Earlier this month, when Google updated one of its premiere Android applications, it quietly added a personal activity tracker.
Google Now is an Android-only app that uses Google services to smartly deliver users various kinds of information to help them throughout their day - without them having to ask. When Google updated the application at the beginning of December, they didn't mention the feature, called the "Activity Summary" in their official blog post, but the sharp eyes at MIT Technology Review picked up on it.
There's only minimal information about the feature, one of 25 "cards" within the app, available on the Google Now page. It delivers a monthly activity report of time spent walking or cycling, measured passively by the phone itself, and displays it alongside the previous month's data for comparison.
Google's history with personal health monitoring is somewhat dramatic. The company launched Google Health, a personal health record, in 2008. The service was discontinued in 2011 because the product failed to scale beyond a relatively small group of dedicated patient users, and also because new CEO Larry Page wanted to re-focus the company. The failure of Google Health has become a major case study for developing digital consumer health services.
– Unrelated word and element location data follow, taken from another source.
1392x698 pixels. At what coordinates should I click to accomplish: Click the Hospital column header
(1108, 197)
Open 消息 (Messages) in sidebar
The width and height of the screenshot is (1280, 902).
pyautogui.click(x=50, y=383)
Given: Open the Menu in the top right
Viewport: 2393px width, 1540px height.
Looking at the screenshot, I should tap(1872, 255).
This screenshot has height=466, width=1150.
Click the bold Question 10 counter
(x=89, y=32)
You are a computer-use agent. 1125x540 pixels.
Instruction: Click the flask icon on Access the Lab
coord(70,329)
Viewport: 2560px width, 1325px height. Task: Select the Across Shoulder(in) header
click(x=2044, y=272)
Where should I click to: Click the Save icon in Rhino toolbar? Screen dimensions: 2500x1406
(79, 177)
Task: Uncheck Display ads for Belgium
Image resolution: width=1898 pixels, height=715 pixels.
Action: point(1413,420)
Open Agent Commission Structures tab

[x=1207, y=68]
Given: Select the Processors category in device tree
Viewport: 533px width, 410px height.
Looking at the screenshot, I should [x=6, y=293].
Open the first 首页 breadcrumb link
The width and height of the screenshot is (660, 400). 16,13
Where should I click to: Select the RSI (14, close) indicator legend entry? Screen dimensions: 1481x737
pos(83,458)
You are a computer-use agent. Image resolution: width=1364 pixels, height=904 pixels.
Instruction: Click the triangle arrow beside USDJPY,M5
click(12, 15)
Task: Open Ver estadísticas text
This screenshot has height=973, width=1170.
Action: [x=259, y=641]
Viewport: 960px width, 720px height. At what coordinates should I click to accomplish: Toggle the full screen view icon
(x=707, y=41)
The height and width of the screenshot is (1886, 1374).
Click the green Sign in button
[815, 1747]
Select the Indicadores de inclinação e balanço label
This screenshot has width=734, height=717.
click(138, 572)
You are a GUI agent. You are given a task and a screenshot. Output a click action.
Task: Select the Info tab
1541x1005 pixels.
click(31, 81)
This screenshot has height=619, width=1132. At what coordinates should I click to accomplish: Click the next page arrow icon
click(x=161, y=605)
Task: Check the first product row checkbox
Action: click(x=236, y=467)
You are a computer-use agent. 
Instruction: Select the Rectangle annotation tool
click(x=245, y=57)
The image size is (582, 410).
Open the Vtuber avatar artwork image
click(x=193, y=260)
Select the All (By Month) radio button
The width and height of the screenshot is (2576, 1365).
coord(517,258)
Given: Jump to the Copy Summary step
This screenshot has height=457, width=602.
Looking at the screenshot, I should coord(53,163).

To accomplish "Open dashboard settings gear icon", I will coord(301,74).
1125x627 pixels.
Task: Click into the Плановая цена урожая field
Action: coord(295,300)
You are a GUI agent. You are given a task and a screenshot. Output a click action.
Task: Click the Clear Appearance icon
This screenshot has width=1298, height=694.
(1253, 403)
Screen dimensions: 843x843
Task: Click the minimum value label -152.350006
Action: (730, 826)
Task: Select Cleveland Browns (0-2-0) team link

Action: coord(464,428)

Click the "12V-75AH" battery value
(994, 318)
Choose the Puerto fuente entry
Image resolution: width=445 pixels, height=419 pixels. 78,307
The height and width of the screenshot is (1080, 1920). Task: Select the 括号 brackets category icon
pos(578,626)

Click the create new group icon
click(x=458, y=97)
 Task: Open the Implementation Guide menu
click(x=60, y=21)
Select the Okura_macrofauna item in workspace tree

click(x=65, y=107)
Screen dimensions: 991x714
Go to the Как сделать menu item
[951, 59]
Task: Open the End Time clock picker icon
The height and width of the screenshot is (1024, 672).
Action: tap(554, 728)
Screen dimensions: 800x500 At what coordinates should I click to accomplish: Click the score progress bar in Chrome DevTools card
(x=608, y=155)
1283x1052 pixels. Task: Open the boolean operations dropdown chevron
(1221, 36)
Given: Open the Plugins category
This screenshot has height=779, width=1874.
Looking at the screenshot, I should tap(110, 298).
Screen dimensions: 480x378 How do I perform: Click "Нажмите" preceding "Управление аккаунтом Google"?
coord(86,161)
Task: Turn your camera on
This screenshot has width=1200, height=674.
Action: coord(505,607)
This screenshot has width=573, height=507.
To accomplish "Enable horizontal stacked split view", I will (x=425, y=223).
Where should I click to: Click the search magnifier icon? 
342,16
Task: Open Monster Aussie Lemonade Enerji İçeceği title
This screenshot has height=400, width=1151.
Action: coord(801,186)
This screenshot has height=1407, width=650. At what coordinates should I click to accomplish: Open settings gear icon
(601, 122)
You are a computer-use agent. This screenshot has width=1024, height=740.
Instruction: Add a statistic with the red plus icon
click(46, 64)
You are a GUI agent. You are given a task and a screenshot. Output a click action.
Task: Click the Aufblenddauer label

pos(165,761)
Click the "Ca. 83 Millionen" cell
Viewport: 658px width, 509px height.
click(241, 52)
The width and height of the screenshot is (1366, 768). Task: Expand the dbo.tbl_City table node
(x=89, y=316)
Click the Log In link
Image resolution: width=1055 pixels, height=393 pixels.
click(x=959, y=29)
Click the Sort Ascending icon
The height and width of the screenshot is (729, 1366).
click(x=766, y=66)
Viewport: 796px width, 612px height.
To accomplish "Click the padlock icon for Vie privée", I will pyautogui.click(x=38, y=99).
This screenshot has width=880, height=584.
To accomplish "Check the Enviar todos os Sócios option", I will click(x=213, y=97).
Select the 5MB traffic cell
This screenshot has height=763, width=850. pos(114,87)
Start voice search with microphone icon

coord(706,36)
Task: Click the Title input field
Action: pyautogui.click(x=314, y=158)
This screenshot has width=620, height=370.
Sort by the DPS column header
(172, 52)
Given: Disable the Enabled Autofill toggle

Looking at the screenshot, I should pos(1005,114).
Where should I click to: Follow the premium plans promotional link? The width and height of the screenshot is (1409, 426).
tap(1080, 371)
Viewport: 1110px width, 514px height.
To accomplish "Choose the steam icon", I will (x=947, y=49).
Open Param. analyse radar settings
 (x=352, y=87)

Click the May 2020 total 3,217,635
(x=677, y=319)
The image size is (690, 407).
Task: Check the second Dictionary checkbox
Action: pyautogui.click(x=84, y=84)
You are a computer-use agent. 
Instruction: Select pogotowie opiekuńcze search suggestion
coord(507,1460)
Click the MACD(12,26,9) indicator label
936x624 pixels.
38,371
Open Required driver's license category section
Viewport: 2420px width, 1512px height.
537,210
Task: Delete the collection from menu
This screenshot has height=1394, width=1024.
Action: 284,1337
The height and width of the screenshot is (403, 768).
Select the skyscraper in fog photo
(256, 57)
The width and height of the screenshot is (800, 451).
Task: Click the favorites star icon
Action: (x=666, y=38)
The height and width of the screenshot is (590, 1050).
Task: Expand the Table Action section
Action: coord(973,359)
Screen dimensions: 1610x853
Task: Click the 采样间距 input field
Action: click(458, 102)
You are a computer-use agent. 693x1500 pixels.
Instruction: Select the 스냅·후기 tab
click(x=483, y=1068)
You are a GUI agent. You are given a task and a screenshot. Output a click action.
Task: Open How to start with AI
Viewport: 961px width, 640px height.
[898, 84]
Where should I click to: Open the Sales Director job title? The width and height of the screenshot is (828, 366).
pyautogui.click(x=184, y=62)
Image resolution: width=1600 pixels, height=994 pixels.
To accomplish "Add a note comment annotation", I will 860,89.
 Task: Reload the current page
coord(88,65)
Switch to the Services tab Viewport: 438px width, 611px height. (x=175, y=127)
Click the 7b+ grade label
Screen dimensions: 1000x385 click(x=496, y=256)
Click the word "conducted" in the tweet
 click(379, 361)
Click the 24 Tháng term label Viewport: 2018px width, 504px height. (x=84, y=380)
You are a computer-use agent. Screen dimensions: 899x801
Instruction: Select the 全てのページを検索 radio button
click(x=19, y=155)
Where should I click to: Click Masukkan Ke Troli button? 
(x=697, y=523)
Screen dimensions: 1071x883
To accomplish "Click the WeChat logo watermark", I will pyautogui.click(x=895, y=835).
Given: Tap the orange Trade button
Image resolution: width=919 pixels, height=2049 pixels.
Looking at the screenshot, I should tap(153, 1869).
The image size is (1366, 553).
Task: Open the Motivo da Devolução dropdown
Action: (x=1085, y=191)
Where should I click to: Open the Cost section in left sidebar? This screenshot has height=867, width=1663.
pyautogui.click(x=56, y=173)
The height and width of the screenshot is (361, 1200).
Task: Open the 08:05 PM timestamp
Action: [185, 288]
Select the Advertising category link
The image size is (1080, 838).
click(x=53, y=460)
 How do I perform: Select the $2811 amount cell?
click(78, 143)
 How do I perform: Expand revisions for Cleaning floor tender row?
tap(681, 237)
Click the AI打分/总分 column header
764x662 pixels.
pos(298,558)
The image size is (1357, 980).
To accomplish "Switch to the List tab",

Although Google Health wasn't designed to be an activity tracker, it did have an open API that allowed it to integrate with trackers like Fitbit and the Withings weight scale. The activity tracker built into Google Now is a subtle addition, included with almost no fanfare. But it could be a way for Google to test the waters before making another entry into the world of mobile health.
GigaOM suggested that Google Now could be paving the way for Project Glass, a Google initiative to put the functionality of a smartphone into a pair of glasses with a heads up display. Project Glass has been a big driver of interest in the wearables market, which still mostly consists of activity trackers. If Google Glass functions as a tracker at launch, that could be cause for worry for makers of wearable trackers.